We would have ditched most of userland. The problem was in figuring out
what to keep and what to toss.
> What is the goal installed on disk size ?
As small as possible. For this project we were targetting just a few
megabytes -- compressed, because we wanted to have a "consolidated
image" which could be updated over the network without taking forever.
We were using a CF adapter of 64MB, and almost the entire flash is
available for the OS once it is decompressed.
> What is the goal memory footprint ?
64MB total RAM, so we were looking at something less than that for OS
use. (Say we needed 16MB for application, which includes about 12MB for
graphics framebuffer space.)
>
> What can we do - in the appliances community even! - to resolve this ?
I doubt OpenSolaris would have ever been suitable for our project...
which is basically a reimplementation of a Sun Ray client on a "real"
operating system.
But there are lots of other projects with more generous constraints, but
which require much tighter constraints than the typical desktop or
server. I would seriously consider a target with 64MB flash, and as
_small_ as possible compressed image, along with run-time memory
constraints of 64MB or less (not including memory used for NFS, caching,
etc. ... i.e. just the core operating system should run reasonably in
64MB or less) to be useful.
There are still a lot of folks building embedded devices with 64MB.
(Actually, devices down to 8 or 4MB or common, but Solaris isn't
reasonable in those places. But think of an Au1550 MIPS device running
with 32 or 64MB RAM. A Solaris based thin-client or home gateway could
be interesting in this arena. Even more interesting is the idea of a
Niagra based NFS server running from compactflash.)
>
> The most important advice about building an OpenSolaris based
> appliance or embedded system I would give is to completely forget
> about using the install system that Solaris uses.
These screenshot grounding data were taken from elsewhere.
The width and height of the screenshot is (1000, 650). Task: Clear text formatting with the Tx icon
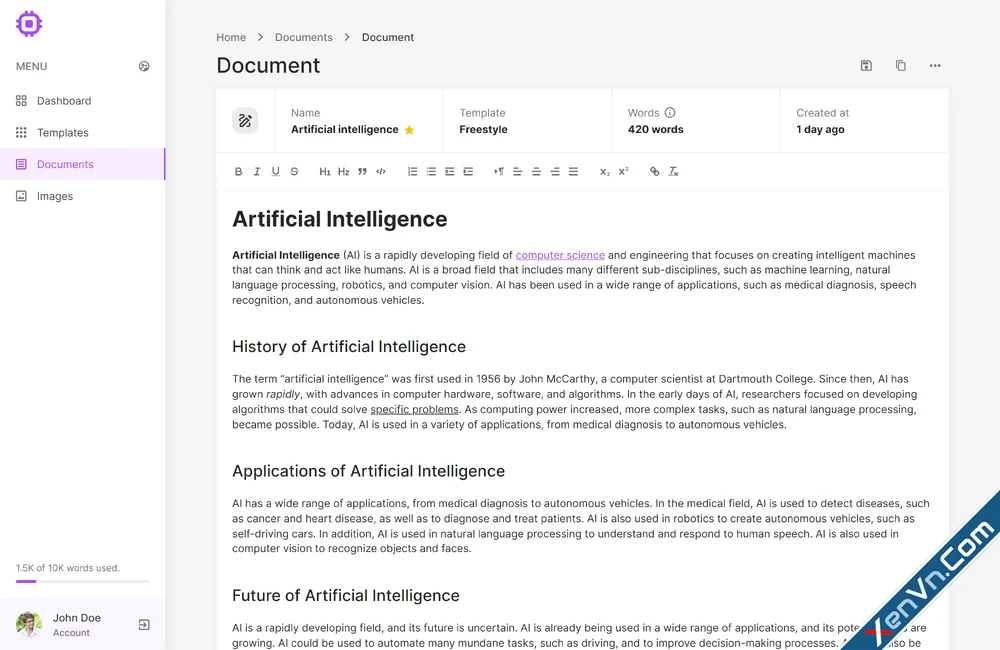[672, 171]
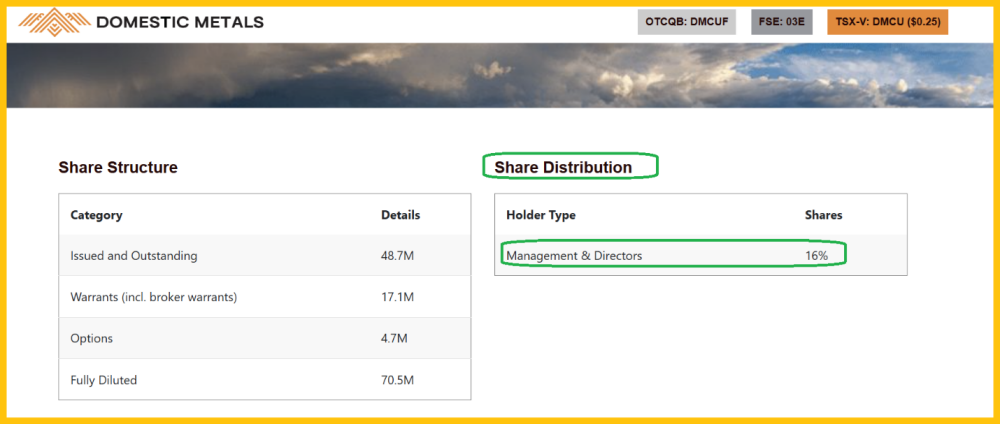Viewport: 1000px width, 424px height.
Task: Select the Management & Directors row label
Action: (x=574, y=256)
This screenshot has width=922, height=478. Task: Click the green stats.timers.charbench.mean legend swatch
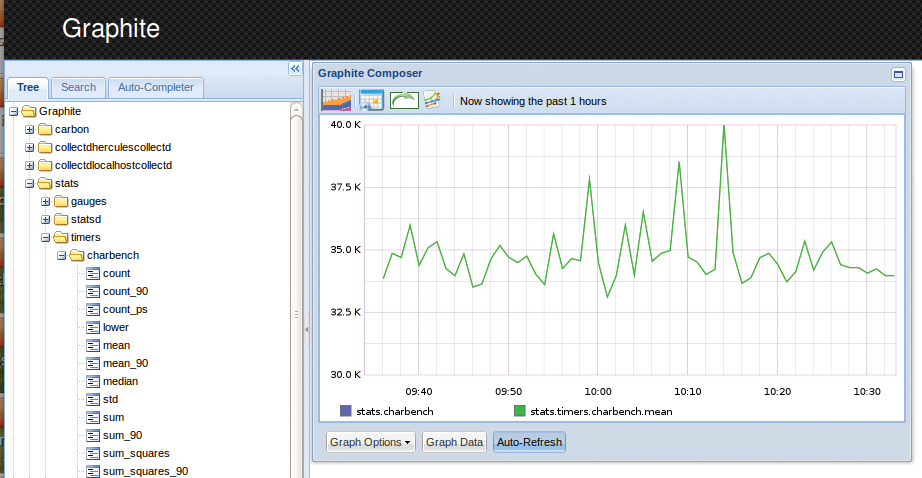click(519, 411)
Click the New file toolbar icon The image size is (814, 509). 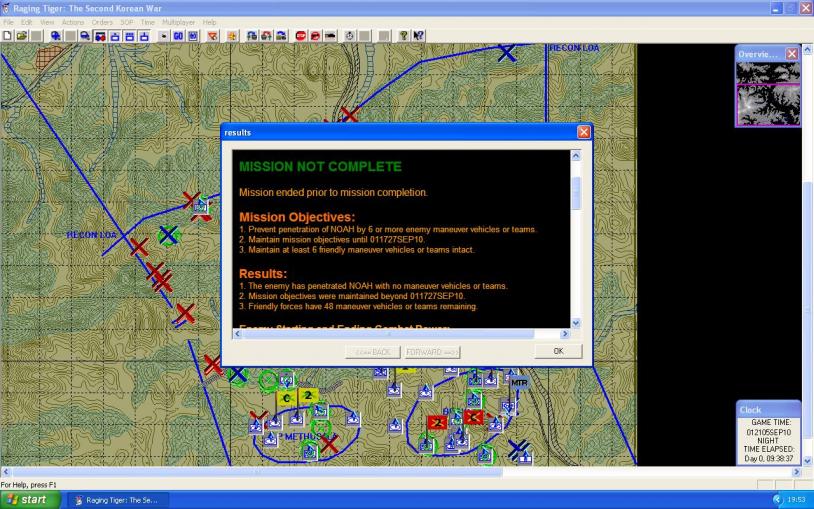click(x=7, y=35)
Some of the other
> distros might have something better but ideally for an appliance the
> installer probably needs to have no questions asked at all and be as
> simple as unpacking a single file to the disk image (either tar, cpio,
> dd pick your poison) and probably being able to fetch that over
> tftp,https would be good.
That's obvious. We use a compressed tar (with some other "obfuscation")
for delivery. In order to make it reasonable for delivery over tftp
(which is what we use), it has to be reasonable in size. We targetted
(arbitrarily) a 5MB image size after compression. That's because we
anticipated hundreds of these devices from a single server, and we
wanted to minimize the impact of automatic firmware update (which we do
automatically, like a Sun Ray) upon our users.